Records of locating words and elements
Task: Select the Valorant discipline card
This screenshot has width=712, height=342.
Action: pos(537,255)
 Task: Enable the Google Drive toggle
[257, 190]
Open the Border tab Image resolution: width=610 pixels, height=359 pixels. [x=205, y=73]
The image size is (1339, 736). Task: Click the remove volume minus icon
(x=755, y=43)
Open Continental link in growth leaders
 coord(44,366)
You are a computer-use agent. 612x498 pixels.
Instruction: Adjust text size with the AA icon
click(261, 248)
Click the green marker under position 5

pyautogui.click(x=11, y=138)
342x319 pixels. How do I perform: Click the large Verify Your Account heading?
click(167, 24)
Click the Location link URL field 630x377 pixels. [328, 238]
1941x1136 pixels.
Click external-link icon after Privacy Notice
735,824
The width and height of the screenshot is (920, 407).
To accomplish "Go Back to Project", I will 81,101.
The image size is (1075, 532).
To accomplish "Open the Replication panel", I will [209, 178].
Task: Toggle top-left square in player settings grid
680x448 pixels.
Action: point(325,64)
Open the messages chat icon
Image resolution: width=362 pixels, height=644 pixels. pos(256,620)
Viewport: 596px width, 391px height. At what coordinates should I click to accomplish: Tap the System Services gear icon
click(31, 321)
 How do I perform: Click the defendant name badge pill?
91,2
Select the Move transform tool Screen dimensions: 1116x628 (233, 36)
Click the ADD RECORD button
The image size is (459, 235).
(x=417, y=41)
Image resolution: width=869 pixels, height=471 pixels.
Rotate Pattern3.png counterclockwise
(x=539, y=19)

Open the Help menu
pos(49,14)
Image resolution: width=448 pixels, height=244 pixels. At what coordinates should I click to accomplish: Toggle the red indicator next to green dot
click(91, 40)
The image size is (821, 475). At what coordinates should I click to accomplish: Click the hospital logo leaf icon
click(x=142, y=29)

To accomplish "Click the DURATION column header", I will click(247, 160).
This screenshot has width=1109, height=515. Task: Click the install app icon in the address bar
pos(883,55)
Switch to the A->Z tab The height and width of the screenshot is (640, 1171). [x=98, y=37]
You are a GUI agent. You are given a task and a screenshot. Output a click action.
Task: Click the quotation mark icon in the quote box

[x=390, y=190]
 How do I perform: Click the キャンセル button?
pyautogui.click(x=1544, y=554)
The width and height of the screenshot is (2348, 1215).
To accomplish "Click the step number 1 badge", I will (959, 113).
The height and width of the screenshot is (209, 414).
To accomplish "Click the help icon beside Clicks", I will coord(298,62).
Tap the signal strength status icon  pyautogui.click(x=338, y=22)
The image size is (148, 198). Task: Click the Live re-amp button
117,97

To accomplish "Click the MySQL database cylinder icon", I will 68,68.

**Given exercise:**
Retype every line of the rows above without any changes.

**Correct response:**
Task: Select the Valorant discipline card
This screenshot has width=712, height=342.
Action: pos(537,255)
 Task: Enable the Google Drive toggle
[257, 190]
Open the Border tab Image resolution: width=610 pixels, height=359 pixels. [x=205, y=73]
The image size is (1339, 736). Task: Click the remove volume minus icon
(x=755, y=43)
Open Continental link in growth leaders
 coord(44,366)
You are a computer-use agent. 612x498 pixels.
Instruction: Adjust text size with the AA icon
click(261, 248)
Click the green marker under position 5

pyautogui.click(x=11, y=138)
342x319 pixels. How do I perform: Click the large Verify Your Account heading?
click(167, 24)
Click the Location link URL field 630x377 pixels. [328, 238]
1941x1136 pixels.
Click external-link icon after Privacy Notice
735,824
The width and height of the screenshot is (920, 407).
To accomplish "Go Back to Project", I will 81,101.
The image size is (1075, 532).
To accomplish "Open the Replication panel", I will [209, 178].
Task: Toggle top-left square in player settings grid
680x448 pixels.
Action: point(325,64)
Open the messages chat icon
Image resolution: width=362 pixels, height=644 pixels. pos(256,620)
Viewport: 596px width, 391px height. At what coordinates should I click to accomplish: Tap the System Services gear icon
click(31, 321)
 How do I perform: Click the defendant name badge pill?
91,2
Select the Move transform tool Screen dimensions: 1116x628 (233, 36)
Click the ADD RECORD button
The image size is (459, 235).
(x=417, y=41)
Image resolution: width=869 pixels, height=471 pixels.
Rotate Pattern3.png counterclockwise
(x=539, y=19)

Open the Help menu
pos(49,14)
Image resolution: width=448 pixels, height=244 pixels. At what coordinates should I click to accomplish: Toggle the red indicator next to green dot
click(91, 40)
The image size is (821, 475). At what coordinates should I click to accomplish: Click the hospital logo leaf icon
click(x=142, y=29)

To accomplish "Click the DURATION column header", I will click(247, 160).
This screenshot has width=1109, height=515. Task: Click the install app icon in the address bar
pos(883,55)
Switch to the A->Z tab The height and width of the screenshot is (640, 1171). [x=98, y=37]
You are a GUI agent. You are given a task and a screenshot. Output a click action.
Task: Click the quotation mark icon in the quote box

[x=390, y=190]
 How do I perform: Click the キャンセル button?
pyautogui.click(x=1544, y=554)
The width and height of the screenshot is (2348, 1215).
To accomplish "Click the step number 1 badge", I will (959, 113).
The height and width of the screenshot is (209, 414).
To accomplish "Click the help icon beside Clicks", I will coord(298,62).
Tap the signal strength status icon  pyautogui.click(x=338, y=22)
The image size is (148, 198). Task: Click the Live re-amp button
117,97

To accomplish "Click the MySQL database cylinder icon", I will 68,68.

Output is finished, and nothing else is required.